Selection:
Post by Blackstar Wed Feb 10, 2021 2:19 am

Review in Contra Costa Times, September 21, 2006:
Guns N' Roses comeback not bad, but not nearly good enough

By Tony Hicks
Contra Costa Times, Walnut Creek, Calif.


Axl Rose has a lot to make up for. How he's going to do it is still a mystery, even after seeing the singer and his band, Gun N' Roses, at the Warfield in San Francisco Wednesday night.

If you don't want to hear comparisons to the old GNR, stop reading now. That's what's going to happen when a one guy hijacks the name of a legendary band, doesn't tour or make records for a decade, then comes back resting squarely on the deeds of years past.

Rose has hired a stage full of musicians to play under the moniker that so many people still know and love. No Slash to play guitar anymore? No problem. Rose hired three great players who look and sound like superstars though three was probably a bit of overkill, , leading one to the obvious conclusion as to the identifiable sound and skill level of the old guys.

No Duff on bass? No problem. Rose hires Tommy Stinson, the bassist from the Replacements, one of the greatest alt-rock bands to ever grace the planet.

No Matt Sorum on drums? Rose gets Brian "Brain" Mantia, the excellent drummer of the Bay Area's own Primus.

That's a lot of credibility with which Rose has armed himself to take Guns N' Roses into its new phase. Well, at least the touring version of the new phase. We're still waiting (more than a decade) for the release of GNR's infamously oft-delayed "Chinese Democracy" record.

Given task 1: Summarize the Guns N' Roses review in two sentences.
Given task 2: Please carry on the Guns N' Roses review from its last sentence.
The lines after this text come from a separate source.

Data shown:
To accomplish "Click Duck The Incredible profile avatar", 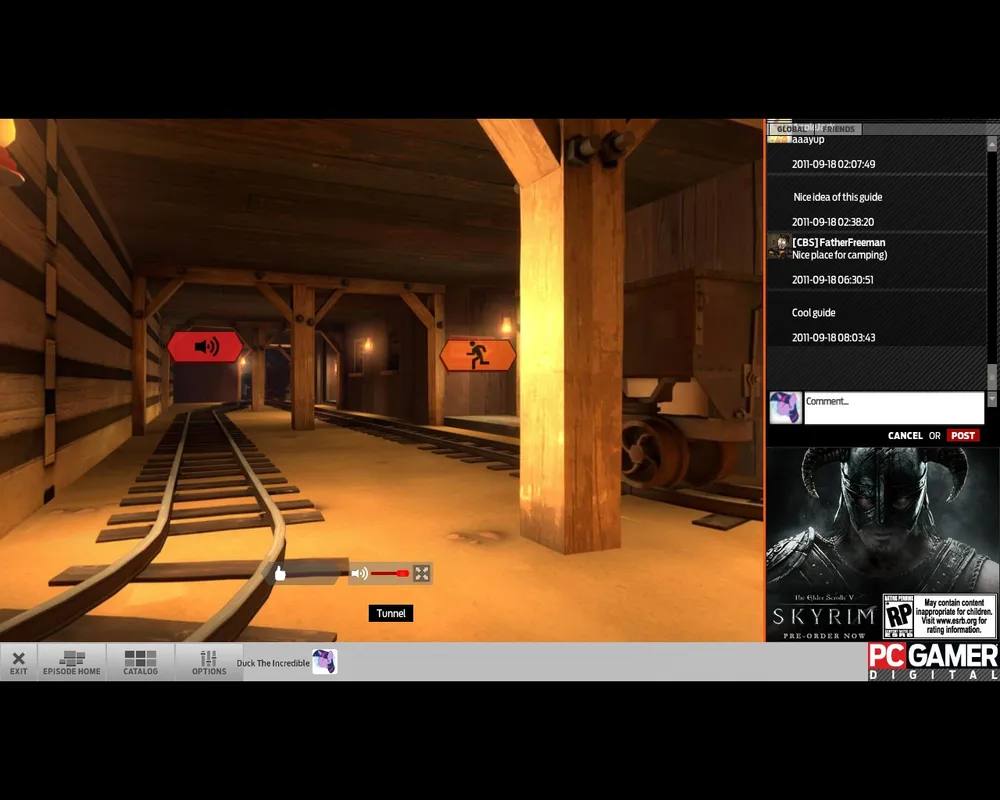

Reply 1: Reviewing a Guns N' Roses show at the Warfield in San Francisco, the writer says Axl Rose has a lot to make up for after taking over the band's name and going a decade without touring or making records. Rose has filled the places of Slash, Duff and Matt Sorum with three guitarists, Tommy Stinson of the Replacements and Brian "Brain" Mantia of Primus, which gives the band credibility, though the long-delayed "Chinese Democracy" record has still not come out.

Reply 2:
So the question is this: What was Rose trying to accomplish Wednesday night? Is it truly a new Guns N' Roses he's shaping, or is he trying to replicate the feats of the old band while nudging the current lineup into new territory?

It wasn't clear. Rose may not realize that without a new record, and playing with an ever-shifting line-up of non-household names, fans can only judge the new GNR on the old GNR. As far as that goes, they sounded fine. They played all the old stuff during a late-running set that, while a nice trip down memory lane, still fell short of expectations. That's what happens when a legendary band lets four out of five original members leave and waits more than a decade to do anything.

While Rose is still a dynamic frontman with a unique voice, so much of GNR used to depend on the laid-back coolness-that-could-explode-at-anytime vibe of the former members. It's hard to even call the new GNR anything but an Axl Rose solo band, featuring some nice backing players.

Looking better and more lively than what he's shown on scarce TV appearances in the past few years, Rose himself fought through sound problems to attack the stage like the Axl of old.

From opener "Welcome to the Jungle," through "It's So Easy," "Mr. Brownstone," "Live and Let Die," "Sweet Child O' Mine," and "You Could be Mine," everything sounded good and looked good, except for a couple of minor hiccups on "It's So Easy." At least, everything was as right and good as possible with so many unidentifiable faces on stage.

That's the thing guitarists Robin Finck, Ron Thai and Richard Fortis are all very good players (though we could've done without three guitar soloists taking up so much of a 21/2-hour set). All three try damn hard, running about, striking the right rock poses, sneering ... all the standard stuff from Rockstar 101. But that in itself was strange, as GNR never had to try so hard. The new guys are doing their best, but when it comes down to it, they painfully lack by comparison. It takes three guys bashing about to equal the absolute coolness of Slash and Izzy, who never had to resort to punching strings and doing windmills to make a point.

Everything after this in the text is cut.